Protect Yourself and Your Family
NC DHHS epidemiological data indicates the state and Dare County are in the middle of another surge of COVID-19 infections. The Delta variant is believed to be the most prevalent variant in Dare County at this time. The CDC and NC DHHS indicate it is a significantly more contagious variant. For every one person infected by the Delta variant it is estimated they may spread the virus to 6 other individuals. Getting vaccinated is the best way to protect yourself against COVID-19. People who are vaccinated are far less likely to get infected with COVID-19 than those who are not vaccinated. Based on self-reports during contact tracing interviews, in the low percentage of breakthrough cases, individuals who are vaccinated are experiencing mild to no symptoms.
In addition to getting vaccinated, other ways you can protect yourself and your family include limiting prolonged direct contact with unvaccinated individuals who do not live in your household, and washing your hands frequently with soap and water or using hand sanitizer. It is also recommended that all individuals in Dare County wear a mask indoors, as Dare County is currently considered an area of high community transmission.

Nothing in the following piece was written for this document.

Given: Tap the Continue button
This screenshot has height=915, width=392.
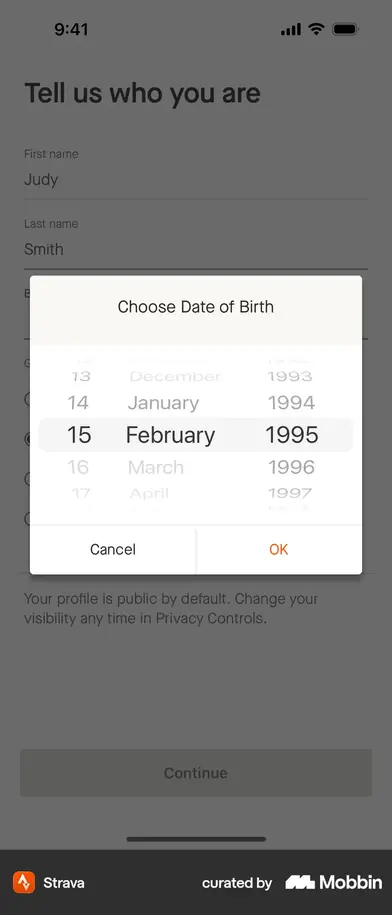Looking at the screenshot, I should (x=196, y=773).
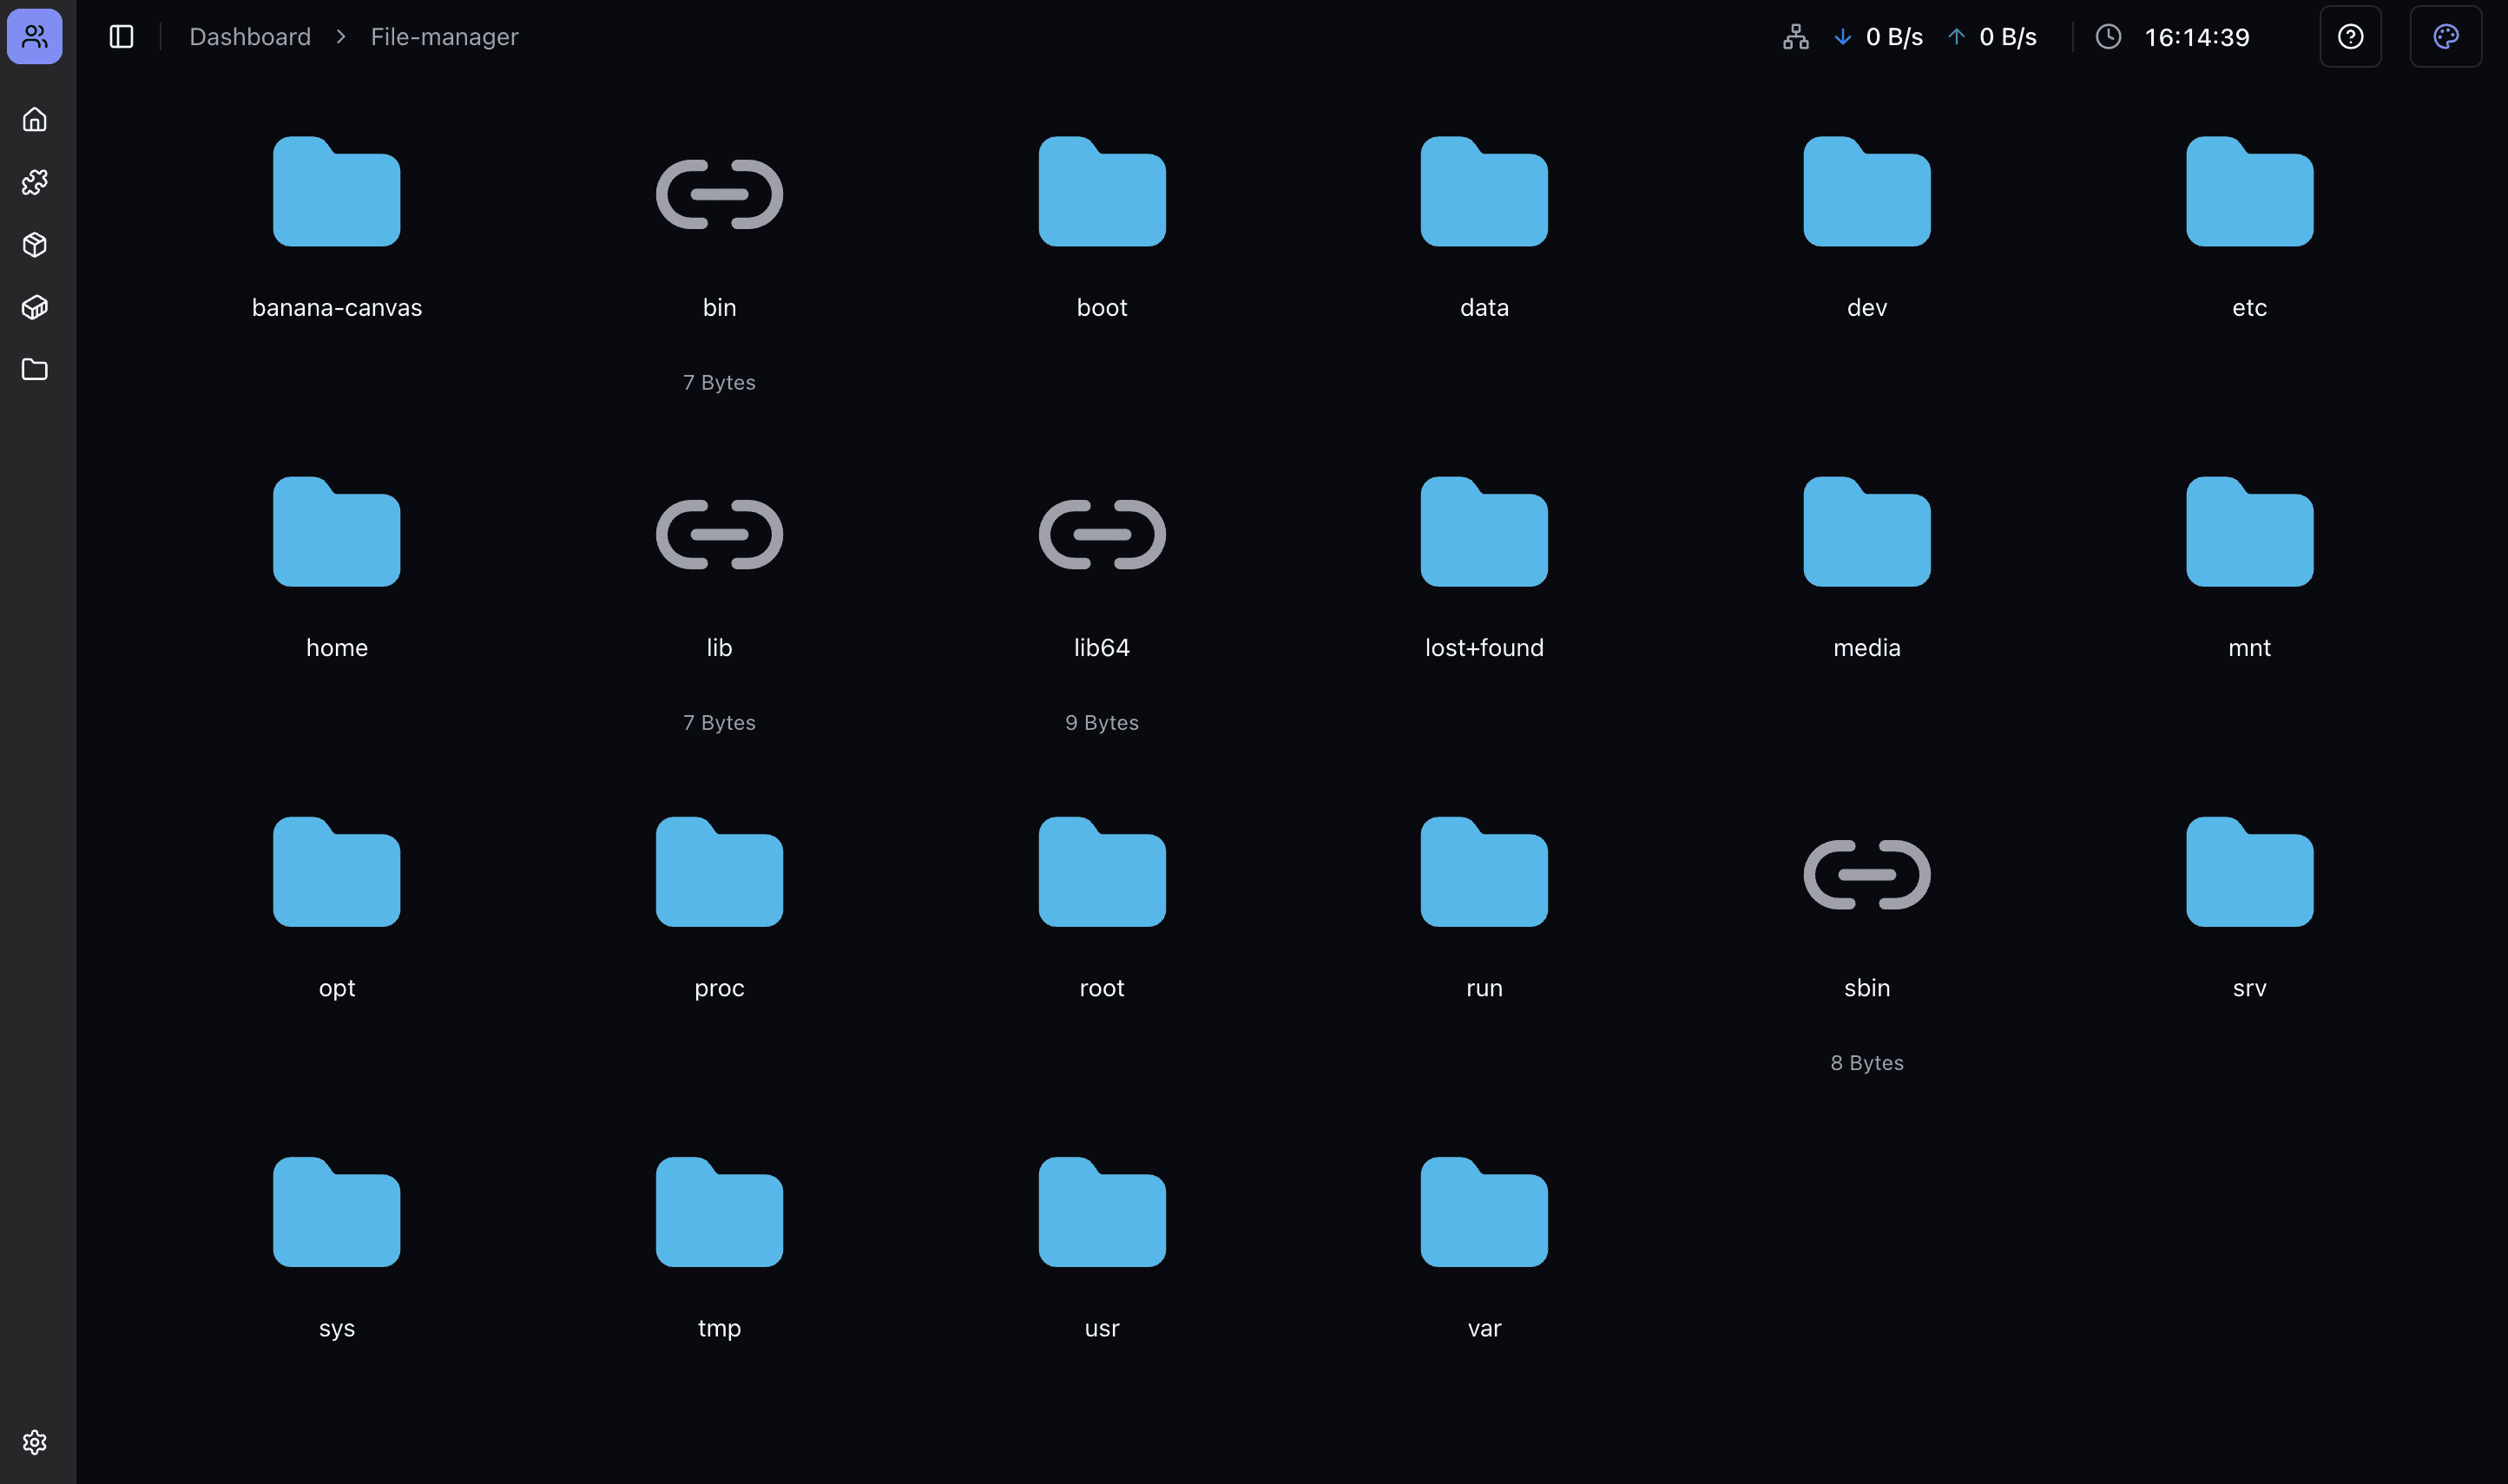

Each week we review the 4 key metrics associated with disease investigation and surveillance. The metrics are:
Number of Tests
Positive Tests as a Percent of Total Tests
COVID Like Illness Surveillance
This past week there were 1,242 COVID-19 diagnostic tests reported in Dare County. This brings the total number of tests performed since early March of last year to 51,335. There were 279 positive cases between September 6 and September 12. The percentage of positive tests to overall tests in Dare County since we started testing in March 2020 increased to 10.06%. The percent of positive tests to total tests for the past week remains high at 22.5%. Syndromic surveillance of individuals presenting with COVID like symptoms to the emergency department and urgent care centers showed an increase in activity from the previous week. These graphs can be found on the Dare County website at www.darenc.com/covid19.